DESCRIPTION OF THE TASK:
Convert each of the items below into a numbered list of its lines, leaving out any blank lines.

--- START OF SUPPLIED MATERIAL ---

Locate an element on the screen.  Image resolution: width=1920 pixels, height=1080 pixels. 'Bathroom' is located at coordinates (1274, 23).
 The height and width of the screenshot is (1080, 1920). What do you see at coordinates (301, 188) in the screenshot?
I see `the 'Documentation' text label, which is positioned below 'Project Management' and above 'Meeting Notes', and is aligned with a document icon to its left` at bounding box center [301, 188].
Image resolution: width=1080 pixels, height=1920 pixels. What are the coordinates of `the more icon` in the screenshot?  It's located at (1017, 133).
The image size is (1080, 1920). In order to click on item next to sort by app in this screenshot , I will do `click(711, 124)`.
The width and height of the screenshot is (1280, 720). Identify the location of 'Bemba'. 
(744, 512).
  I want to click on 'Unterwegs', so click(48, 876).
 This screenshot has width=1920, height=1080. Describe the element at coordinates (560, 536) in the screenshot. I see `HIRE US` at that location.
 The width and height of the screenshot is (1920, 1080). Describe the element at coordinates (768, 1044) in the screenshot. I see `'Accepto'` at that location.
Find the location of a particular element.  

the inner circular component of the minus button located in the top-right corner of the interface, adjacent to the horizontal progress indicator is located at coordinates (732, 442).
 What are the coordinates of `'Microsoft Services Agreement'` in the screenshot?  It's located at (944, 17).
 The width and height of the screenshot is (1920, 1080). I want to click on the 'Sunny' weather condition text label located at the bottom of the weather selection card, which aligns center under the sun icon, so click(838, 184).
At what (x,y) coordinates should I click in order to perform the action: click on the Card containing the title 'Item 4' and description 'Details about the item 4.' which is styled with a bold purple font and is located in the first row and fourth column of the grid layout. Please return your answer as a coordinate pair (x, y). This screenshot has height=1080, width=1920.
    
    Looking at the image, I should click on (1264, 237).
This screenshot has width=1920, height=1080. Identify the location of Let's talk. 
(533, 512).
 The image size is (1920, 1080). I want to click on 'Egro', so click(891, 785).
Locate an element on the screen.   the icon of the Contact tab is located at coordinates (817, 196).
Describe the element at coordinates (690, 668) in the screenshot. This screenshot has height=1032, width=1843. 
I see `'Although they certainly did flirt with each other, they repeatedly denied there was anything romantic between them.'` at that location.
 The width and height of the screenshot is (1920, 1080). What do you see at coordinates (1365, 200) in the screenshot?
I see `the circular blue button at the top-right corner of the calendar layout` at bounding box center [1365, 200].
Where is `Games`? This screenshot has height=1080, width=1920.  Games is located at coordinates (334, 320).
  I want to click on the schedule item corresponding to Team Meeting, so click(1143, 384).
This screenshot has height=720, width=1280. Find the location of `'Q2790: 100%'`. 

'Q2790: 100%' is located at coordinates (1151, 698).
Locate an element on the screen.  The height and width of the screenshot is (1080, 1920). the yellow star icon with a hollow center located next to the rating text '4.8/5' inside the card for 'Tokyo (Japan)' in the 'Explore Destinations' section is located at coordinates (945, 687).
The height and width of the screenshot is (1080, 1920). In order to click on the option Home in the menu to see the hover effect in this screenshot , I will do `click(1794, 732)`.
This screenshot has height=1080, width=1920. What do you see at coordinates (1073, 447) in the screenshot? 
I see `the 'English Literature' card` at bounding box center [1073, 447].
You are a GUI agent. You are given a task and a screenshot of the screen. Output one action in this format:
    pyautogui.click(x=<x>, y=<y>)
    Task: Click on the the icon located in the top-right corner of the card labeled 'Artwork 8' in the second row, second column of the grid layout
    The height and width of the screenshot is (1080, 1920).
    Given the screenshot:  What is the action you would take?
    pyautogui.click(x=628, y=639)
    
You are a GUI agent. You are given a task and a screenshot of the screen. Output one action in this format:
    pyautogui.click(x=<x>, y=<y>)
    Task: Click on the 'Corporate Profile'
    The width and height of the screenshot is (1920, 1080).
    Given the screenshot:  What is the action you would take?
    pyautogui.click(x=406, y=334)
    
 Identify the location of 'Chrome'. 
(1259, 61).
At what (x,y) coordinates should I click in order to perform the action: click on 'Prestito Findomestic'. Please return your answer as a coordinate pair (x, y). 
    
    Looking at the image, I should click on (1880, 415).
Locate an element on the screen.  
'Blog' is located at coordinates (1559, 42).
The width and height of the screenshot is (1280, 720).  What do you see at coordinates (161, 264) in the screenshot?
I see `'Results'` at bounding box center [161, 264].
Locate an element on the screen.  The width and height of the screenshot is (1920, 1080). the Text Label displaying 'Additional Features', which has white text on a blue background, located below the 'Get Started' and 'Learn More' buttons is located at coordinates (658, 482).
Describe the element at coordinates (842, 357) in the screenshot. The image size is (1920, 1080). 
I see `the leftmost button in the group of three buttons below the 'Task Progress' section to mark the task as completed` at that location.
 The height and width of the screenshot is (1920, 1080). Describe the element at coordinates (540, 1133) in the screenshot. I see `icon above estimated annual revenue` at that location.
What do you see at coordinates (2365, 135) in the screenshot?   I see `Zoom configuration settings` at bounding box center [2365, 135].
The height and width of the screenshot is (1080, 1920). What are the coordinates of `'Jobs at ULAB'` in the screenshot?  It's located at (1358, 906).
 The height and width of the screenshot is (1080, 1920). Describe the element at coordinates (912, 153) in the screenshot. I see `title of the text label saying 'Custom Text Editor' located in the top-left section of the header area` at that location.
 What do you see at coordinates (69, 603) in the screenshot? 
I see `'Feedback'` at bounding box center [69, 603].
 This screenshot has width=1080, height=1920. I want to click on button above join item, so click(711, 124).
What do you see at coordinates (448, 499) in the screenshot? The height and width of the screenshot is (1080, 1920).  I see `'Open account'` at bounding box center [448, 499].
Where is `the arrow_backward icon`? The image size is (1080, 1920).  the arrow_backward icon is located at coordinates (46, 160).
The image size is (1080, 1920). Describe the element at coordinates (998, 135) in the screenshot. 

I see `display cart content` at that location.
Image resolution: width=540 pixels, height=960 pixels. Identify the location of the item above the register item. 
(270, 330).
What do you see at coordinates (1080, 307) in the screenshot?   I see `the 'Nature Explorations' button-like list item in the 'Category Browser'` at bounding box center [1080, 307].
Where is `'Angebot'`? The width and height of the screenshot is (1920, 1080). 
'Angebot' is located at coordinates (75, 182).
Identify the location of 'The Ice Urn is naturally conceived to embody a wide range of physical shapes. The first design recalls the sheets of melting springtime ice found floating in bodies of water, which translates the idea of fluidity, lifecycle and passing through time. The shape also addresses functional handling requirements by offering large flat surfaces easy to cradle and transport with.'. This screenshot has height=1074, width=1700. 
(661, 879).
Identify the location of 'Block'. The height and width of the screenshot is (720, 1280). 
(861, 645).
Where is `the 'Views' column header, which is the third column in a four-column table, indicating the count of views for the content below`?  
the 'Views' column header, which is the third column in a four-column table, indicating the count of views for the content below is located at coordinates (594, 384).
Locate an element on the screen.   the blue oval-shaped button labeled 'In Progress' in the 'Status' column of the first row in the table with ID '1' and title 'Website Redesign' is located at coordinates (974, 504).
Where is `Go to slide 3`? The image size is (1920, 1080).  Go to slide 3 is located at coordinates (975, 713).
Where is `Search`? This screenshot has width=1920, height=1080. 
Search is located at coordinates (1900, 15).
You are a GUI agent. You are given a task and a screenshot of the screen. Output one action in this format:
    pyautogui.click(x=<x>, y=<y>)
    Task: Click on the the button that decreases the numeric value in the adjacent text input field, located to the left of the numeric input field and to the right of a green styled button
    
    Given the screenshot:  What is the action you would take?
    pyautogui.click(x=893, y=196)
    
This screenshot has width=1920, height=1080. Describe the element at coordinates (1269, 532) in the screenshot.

--- END OF SUPPLIED MATERIAL ---

RESULT OF THIS EXERCISE:
1. Locate an element on the screen.  Image resolution: width=1920 pixels, height=1080 pixels. 'Bathroom' is located at coordinates (1274, 23).
2.  The height and width of the screenshot is (1080, 1920). What do you see at coordinates (301, 188) in the screenshot?
3. I see `the 'Documentation' text label, which is positioned below 'Project Management' and above 'Meeting Notes', and is aligned with a document icon to its left` at bounding box center [301, 188].
4. Image resolution: width=1080 pixels, height=1920 pixels. What are the coordinates of `the more icon` in the screenshot?  It's located at (1017, 133).
5. The image size is (1080, 1920). In order to click on item next to sort by app in this screenshot , I will do `click(711, 124)`.
6. The width and height of the screenshot is (1280, 720). Identify the location of 'Bemba'. 
7. (744, 512).
8.   I want to click on 'Unterwegs', so click(48, 876).
9.  This screenshot has width=1920, height=1080. Describe the element at coordinates (560, 536) in the screenshot. I see `HIRE US` at that location.
10.  The width and height of the screenshot is (1920, 1080). Describe the element at coordinates (768, 1044) in the screenshot. I see `'Accepto'` at that location.
11. Find the location of a particular element.  
12. the inner circular component of the minus button located in the top-right corner of the interface, adjacent to the horizontal progress indicator is located at coordinates (732, 442).
13.  What are the coordinates of `'Microsoft Services Agreement'` in the screenshot?  It's located at (944, 17).
14.  The width and height of the screenshot is (1920, 1080). I want to click on the 'Sunny' weather condition text label located at the bottom of the weather selection card, which aligns center under the sun icon, so click(838, 184).
15. At what (x,y) coordinates should I click in order to perform the action: click on the Card containing the title 'Item 4' and description 'Details about the item 4.' which is styled with a bold purple font and is located in the first row and fourth column of the grid layout. Please return your answer as a coordinate pair (x, y). This screenshot has height=1080, width=1920.
16.     Looking at the image, I should click on (1264, 237).
17. This screenshot has width=1920, height=1080. Identify the location of Let's talk. 
18. (533, 512).
19.  The image size is (1920, 1080). I want to click on 'Egro', so click(891, 785).
20. Locate an element on the screen.   the icon of the Contact tab is located at coordinates (817, 196).
21. Describe the element at coordinates (690, 668) in the screenshot. This screenshot has height=1032, width=1843. 
22. I see `'Although they certainly did flirt with each other, they repeatedly denied there was anything romantic between them.'` at that location.
23.  The width and height of the screenshot is (1920, 1080). What do you see at coordinates (1365, 200) in the screenshot?
24. I see `the circular blue button at the top-right corner of the calendar layout` at bounding box center [1365, 200].
25. Where is `Games`? This screenshot has height=1080, width=1920.  Games is located at coordinates (334, 320).
26.   I want to click on the schedule item corresponding to Team Meeting, so click(1143, 384).
27. This screenshot has height=720, width=1280. Find the location of `'Q2790: 100%'`. 
28. 'Q2790: 100%' is located at coordinates (1151, 698).
29. Locate an element on the screen.  The height and width of the screenshot is (1080, 1920). the yellow star icon with a hollow center located next to the rating text '4.8/5' inside the card for 'Tokyo (Japan)' in the 'Explore Destinations' section is located at coordinates (945, 687).
30. The height and width of the screenshot is (1080, 1920). In order to click on the option Home in the menu to see the hover effect in this screenshot , I will do `click(1794, 732)`.
31. This screenshot has height=1080, width=1920. What do you see at coordinates (1073, 447) in the screenshot? 
32. I see `the 'English Literature' card` at bounding box center [1073, 447].
33. You are a GUI agent. You are given a task and a screenshot of the screen. Output one action in this format:
34.     pyautogui.click(x=<x>, y=<y>)
35.     Task: Click on the the icon located in the top-right corner of the card labeled 'Artwork 8' in the second row, second column of the grid layout
36.     The height and width of the screenshot is (1080, 1920).
37.     Given the screenshot:  What is the action you would take?
38.     pyautogui.click(x=628, y=639)
39. You are a GUI agent. You are given a task and a screenshot of the screen. Output one action in this format:
40.     pyautogui.click(x=<x>, y=<y>)
41.     Task: Click on the 'Corporate Profile'
42.     The width and height of the screenshot is (1920, 1080).
43.     Given the screenshot:  What is the action you would take?
44.     pyautogui.click(x=406, y=334)
45.  Identify the location of 'Chrome'. 
46. (1259, 61).
47. At what (x,y) coordinates should I click in order to perform the action: click on 'Prestito Findomestic'. Please return your answer as a coordinate pair (x, y). 
48.     Looking at the image, I should click on (1880, 415).
49. Locate an element on the screen.  
50. 'Blog' is located at coordinates (1559, 42).
51. The width and height of the screenshot is (1280, 720).  What do you see at coordinates (161, 264) in the screenshot?
52. I see `'Results'` at bounding box center [161, 264].
53. Locate an element on the screen.  The width and height of the screenshot is (1920, 1080). the Text Label displaying 'Additional Features', which has white text on a blue background, located below the 'Get Started' and 'Learn More' buttons is located at coordinates (658, 482).
54. Describe the element at coordinates (842, 357) in the screenshot. The image size is (1920, 1080). 
55. I see `the leftmost button in the group of three buttons below the 'Task Progress' section to mark the task as completed` at that location.
56.  The height and width of the screenshot is (1920, 1080). Describe the element at coordinates (540, 1133) in the screenshot. I see `icon above estimated annual revenue` at that location.
57. What do you see at coordinates (2365, 135) in the screenshot?   I see `Zoom configuration settings` at bounding box center [2365, 135].
58. The height and width of the screenshot is (1080, 1920). What are the coordinates of `'Jobs at ULAB'` in the screenshot?  It's located at (1358, 906).
59.  The height and width of the screenshot is (1080, 1920). Describe the element at coordinates (912, 153) in the screenshot. I see `title of the text label saying 'Custom Text Editor' located in the top-left section of the header area` at that location.
60.  What do you see at coordinates (69, 603) in the screenshot? 
61. I see `'Feedback'` at bounding box center [69, 603].
62.  This screenshot has width=1080, height=1920. I want to click on button above join item, so click(711, 124).
63. What do you see at coordinates (448, 499) in the screenshot? The height and width of the screenshot is (1080, 1920).  I see `'Open account'` at bounding box center [448, 499].
64. Where is `the arrow_backward icon`? The image size is (1080, 1920).  the arrow_backward icon is located at coordinates (46, 160).
65. The image size is (1080, 1920). Describe the element at coordinates (998, 135) in the screenshot. 
66. I see `display cart content` at that location.
67. Image resolution: width=540 pixels, height=960 pixels. Identify the location of the item above the register item. 
68. (270, 330).
69. What do you see at coordinates (1080, 307) in the screenshot?   I see `the 'Nature Explorations' button-like list item in the 'Category Browser'` at bounding box center [1080, 307].
70. Where is `'Angebot'`? The width and height of the screenshot is (1920, 1080). 
71. 'Angebot' is located at coordinates (75, 182).
72. Identify the location of 'The Ice Urn is naturally conceived to embody a wide range of physical shapes. The first design recalls the sheets of melting springtime ice found floating in bodies of water, which translates the idea of fluidity, lifecycle and passing through time. The shape also addresses functional handling requirements by offering large flat surfaces easy to cradle and transport with.'. This screenshot has height=1074, width=1700. 
73. (661, 879).
74. Identify the location of 'Block'. The height and width of the screenshot is (720, 1280). 
75. (861, 645).
76. Where is `the 'Views' column header, which is the third column in a four-column table, indicating the count of views for the content below`?  
77. the 'Views' column header, which is the third column in a four-column table, indicating the count of views for the content below is located at coordinates (594, 384).
78. Locate an element on the screen.   the blue oval-shaped button labeled 'In Progress' in the 'Status' column of the first row in the table with ID '1' and title 'Website Redesign' is located at coordinates (974, 504).
79. Where is `Go to slide 3`? The image size is (1920, 1080).  Go to slide 3 is located at coordinates (975, 713).
80. Where is `Search`? This screenshot has width=1920, height=1080. 
81. Search is located at coordinates (1900, 15).
82. You are a GUI agent. You are given a task and a screenshot of the screen. Output one action in this format:
83.     pyautogui.click(x=<x>, y=<y>)
84.     Task: Click on the the button that decreases the numeric value in the adjacent text input field, located to the left of the numeric input field and to the right of a green styled button
85.     Given the screenshot:  What is the action you would take?
86.     pyautogui.click(x=893, y=196)
87. This screenshot has width=1920, height=1080. Describe the element at coordinates (1269, 532) in the screenshot.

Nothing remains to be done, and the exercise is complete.